3.3.4 Digging Deeper

Digging Deeper

You may well have analysed some elements just by scanning the score. For example, you may have noted the medium – the number and type of instruments and /or voices, whether there were solo parts and so on. Other elements will require closer examination. The surface elements of rhythm such as the tempo and meter marked at the start are immediately obvious, but more subtle aspects of rhythmic relationships between parts will require deeper consideration. Are there interruptions to the tempi (pauses or fermatas)? Do they change during the piece (accelerando/ rallentando)? Are there sections which have a rhythmic, metric or tempo relationship with each other? Let’s take an example of one element: structure.

Reflecting on Structure

(Allow around 10 minutes for this activity)

What are the elements of the macrostructure you need to consider? What smaller components are important and how might they help you understand the music? How do you interpret the structure of this movement?

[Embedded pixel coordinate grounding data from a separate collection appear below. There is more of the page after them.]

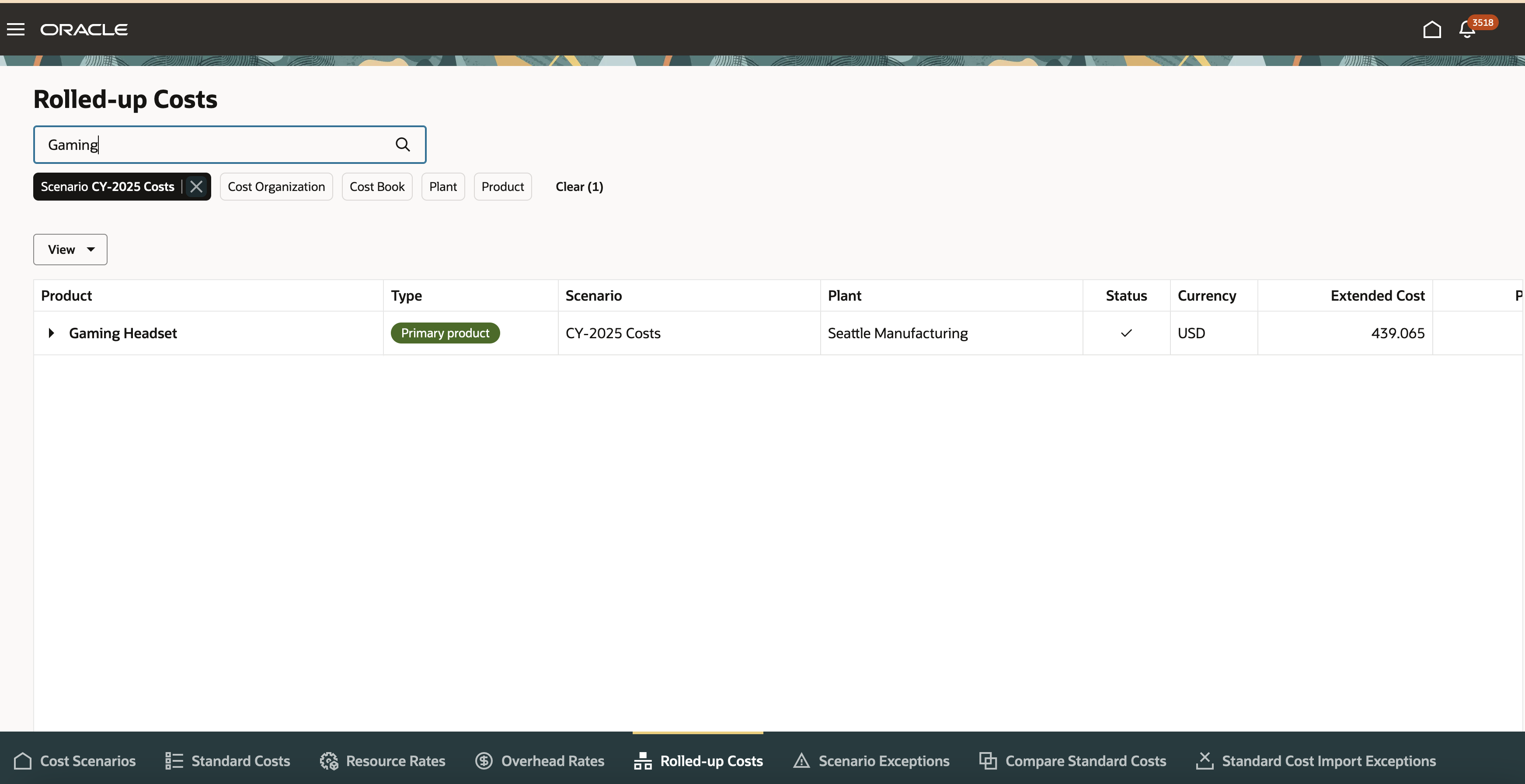1525x784 pixels.
Task: Open Overhead Rates from bottom bar
Action: pyautogui.click(x=540, y=761)
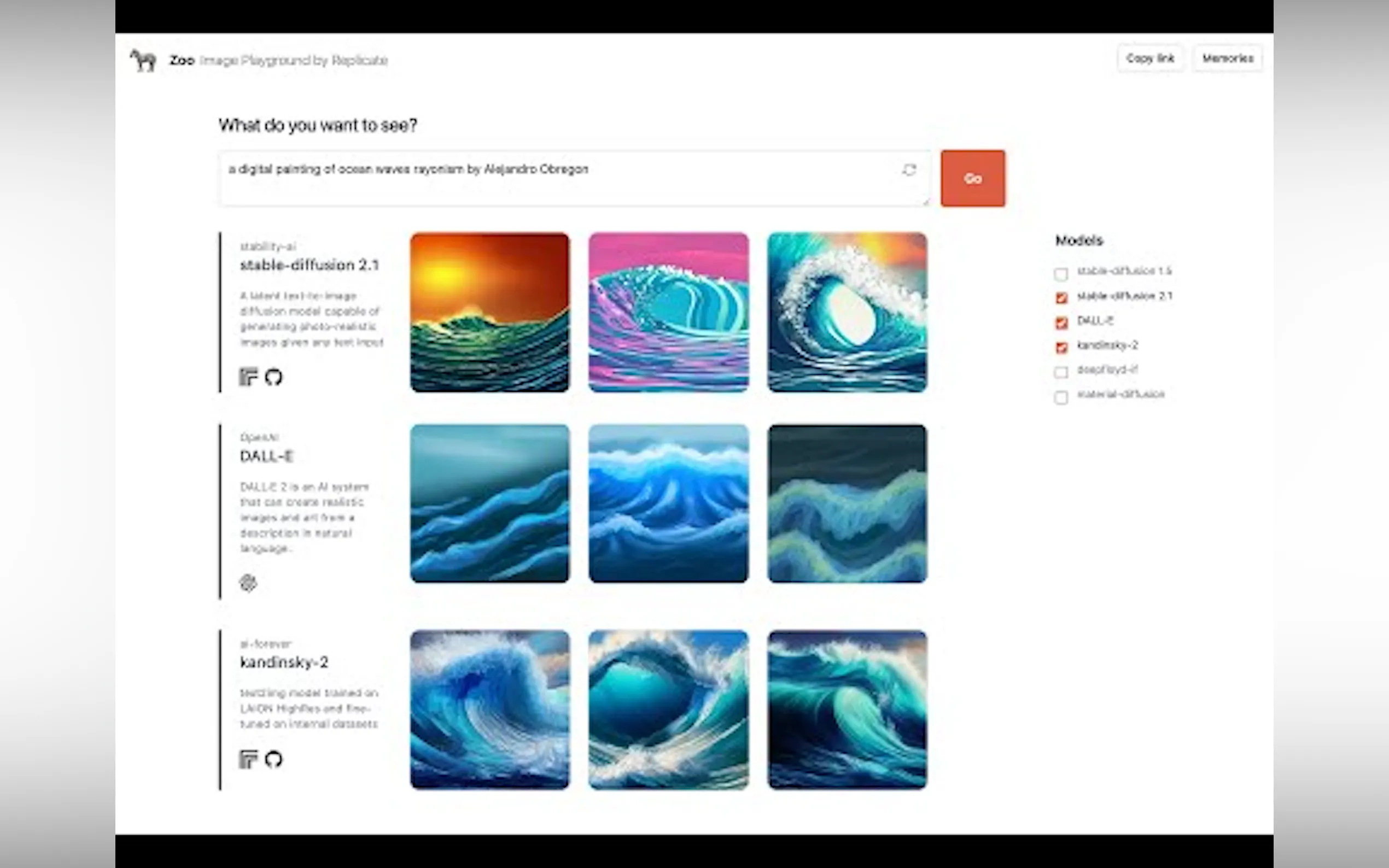Click the OpenAI logo icon under DALL-E
This screenshot has width=1389, height=868.
coord(248,583)
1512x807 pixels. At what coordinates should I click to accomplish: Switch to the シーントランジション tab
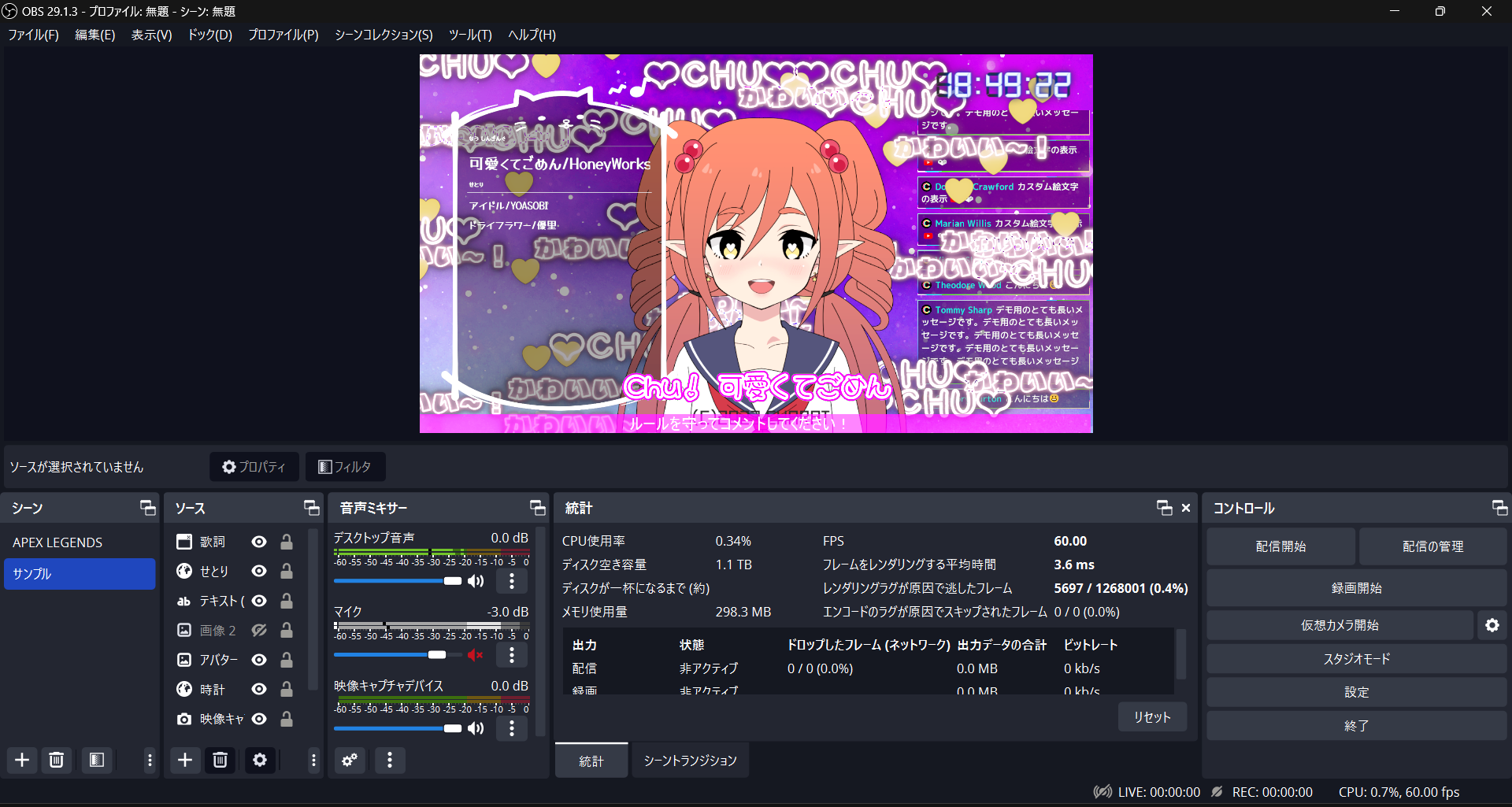tap(690, 760)
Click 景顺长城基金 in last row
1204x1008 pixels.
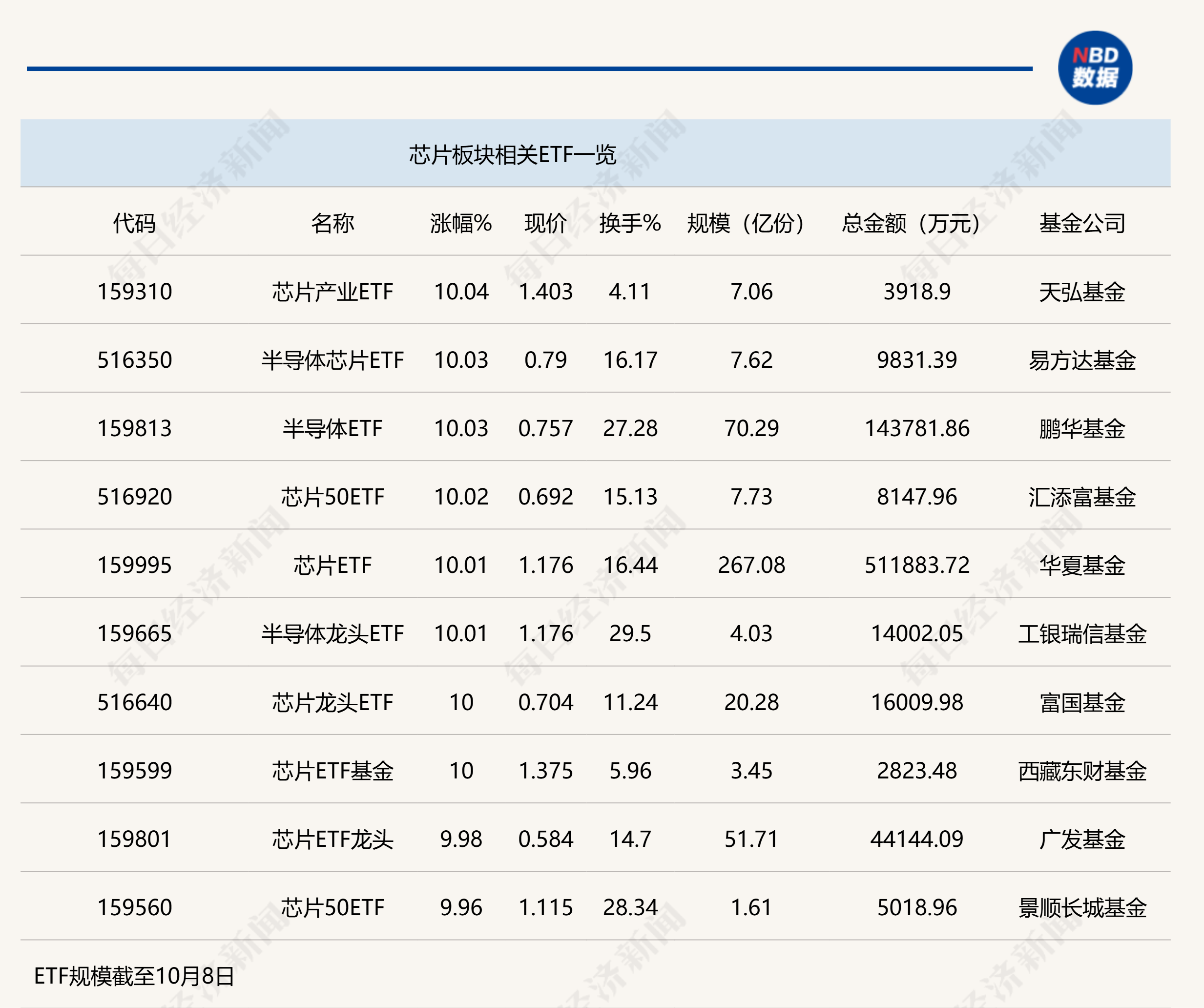1082,907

To understand the macrostructure of a movement, you need to have a clear idea of its overall formal organisation, for example,  sonata form (also called sonata principle or sonata allegro form). The smaller components are the sections which constitute that structure – the exposition, development and recapitulation. Smaller still are the subsections – the first and second subjects that make up the thematic material of the movement and the passages that connect them. Breaking these down further, one can see phrases and motifs and relationships between them.